Further, although much of Vice's evidence dealt with Lowery's drinking, there was no proof that Lowery was intoxicated when she executed the will. Moreover, even if there had been such proof, this would not be conclusive evidence that she lacked the capacity to execute the will.
"The fact that the testator is under the immediate influence of intoxicating liquor or drugs at the time he performs the testamentary act does not invalidate his will on the ground of lack of testamentary capacity, provided that he then comprehends the nature, extent, and disposition of his estate and his relation to those who have or might have a claim on his bounty; and clearly, a person addicted to the use of drugs or liquor, if lucid and sober when a will is made, does not lack testamentary capacity merely by reason of the habit.... Habitual drunkenness does not give rise to a presumption that the testator was incapacitated at the time he executed the will."
79 Am.Jur.2d Wills, § 83 (1975).
Smith produced several witnesses who stated that Lowery was of sound mind near the time when she executed the will.
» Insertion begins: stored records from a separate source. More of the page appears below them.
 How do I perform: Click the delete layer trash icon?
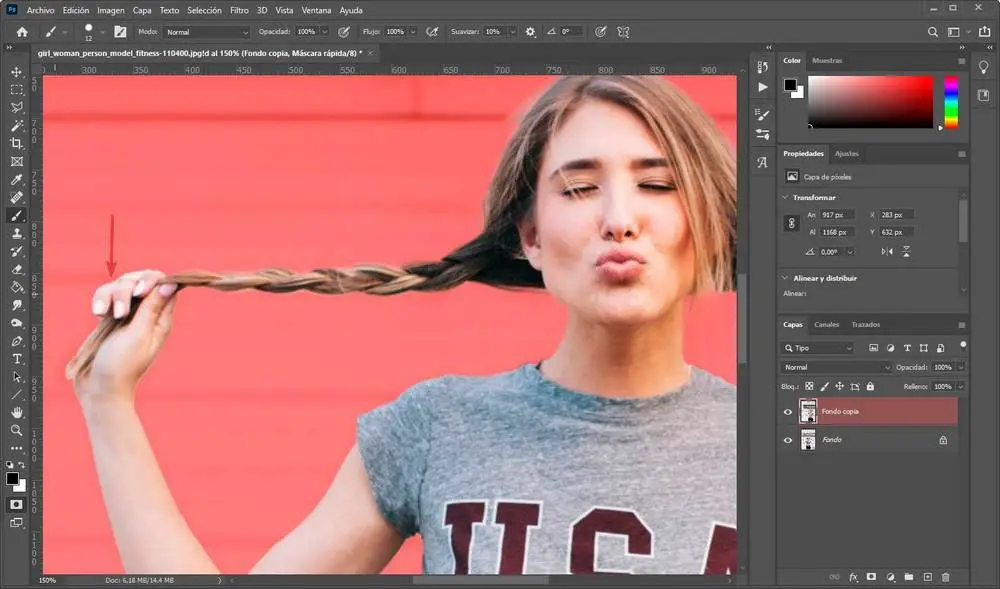coord(946,577)
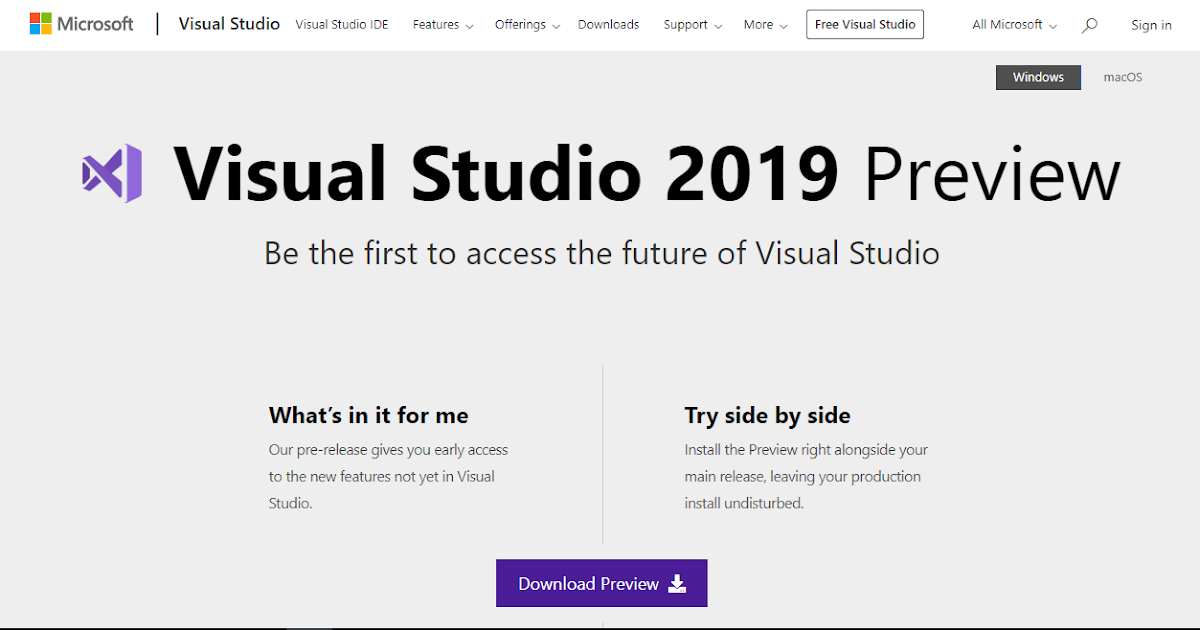Expand the Features dropdown menu
Viewport: 1200px width, 630px height.
(443, 25)
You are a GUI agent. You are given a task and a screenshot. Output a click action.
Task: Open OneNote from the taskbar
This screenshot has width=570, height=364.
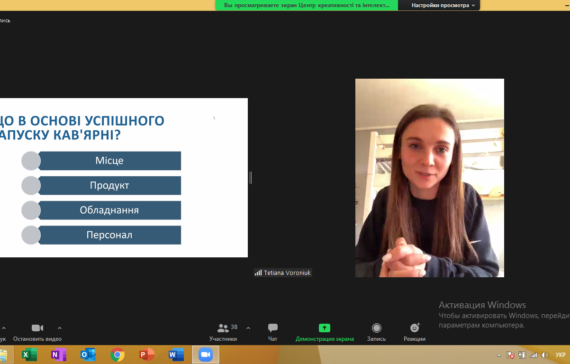click(59, 355)
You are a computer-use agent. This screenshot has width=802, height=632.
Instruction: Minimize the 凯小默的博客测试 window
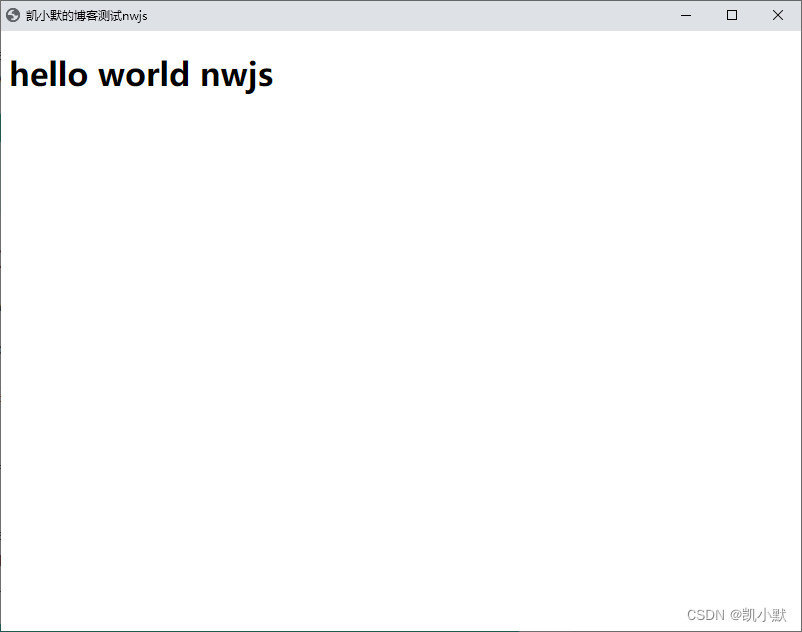[x=685, y=15]
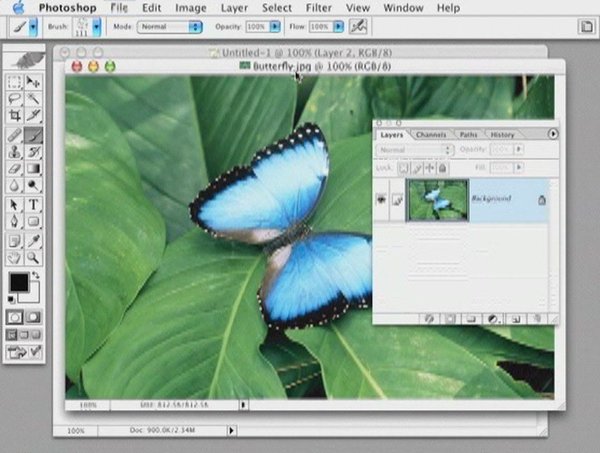Switch to the Channels tab
The height and width of the screenshot is (453, 600).
click(431, 134)
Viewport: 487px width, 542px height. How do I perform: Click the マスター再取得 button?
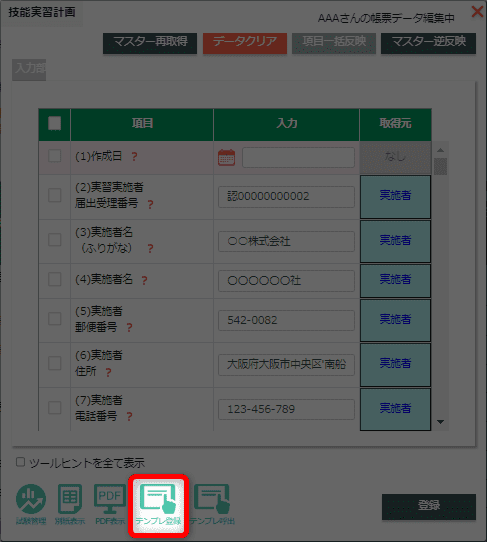point(150,43)
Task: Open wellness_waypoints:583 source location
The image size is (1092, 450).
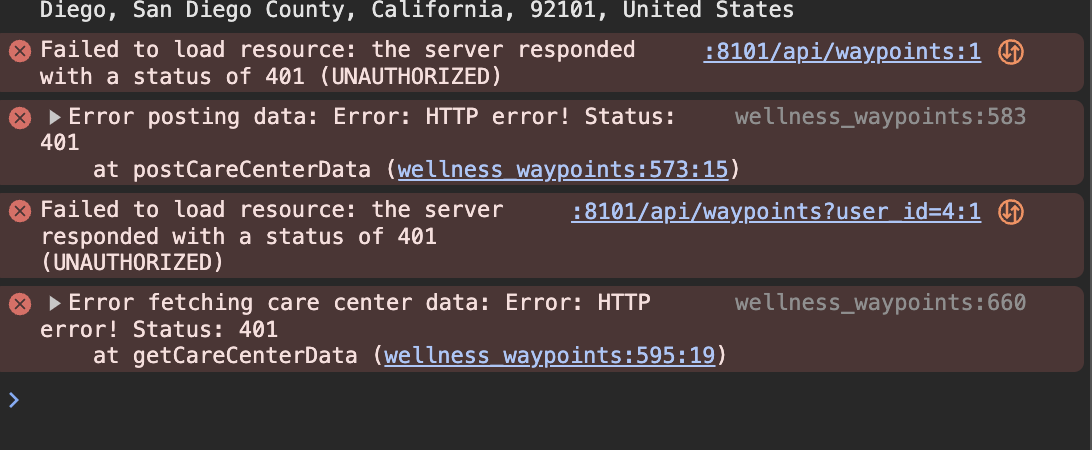Action: 880,116
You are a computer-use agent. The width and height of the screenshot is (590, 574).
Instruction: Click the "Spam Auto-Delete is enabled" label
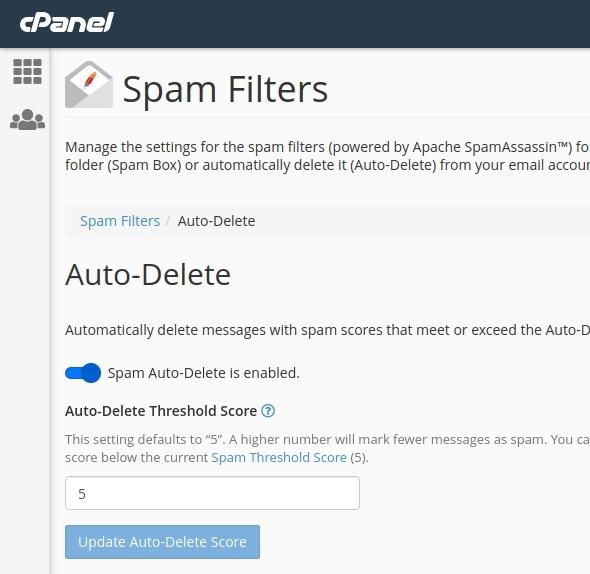tap(204, 373)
The witnesses included the attorney who had drafted the will and who had been one of the witnesses to Lowery's execution of the will; the attorney said he had observed nothing strange about her conduct at that time. As stated above, however, it is the contestant's burden to prove the will's invalidity, not the proponent's burden to show its validity. See Bolan, supra. Vice, as the contestant, did not meet her burden by presenting substantial evidence to defeat Smith's motion for a directed verdict on the testamentary capacity issue.
Because Vice did not present substantial evidence of undue influence or of incapacity, the trial court should have directed a verdict for Smith on both issues. Therefore, the judgment of the trial court is reversed, and a judgment is rendered in favor of Smith.
REVERSED AND JUDGMENT RENDERED.
HORNSBY, C.J., and HOUSTON, STEAGALL and COOK, JJ., concur.
MADDOX, ALMON and KENNEDY, JJ., dissent.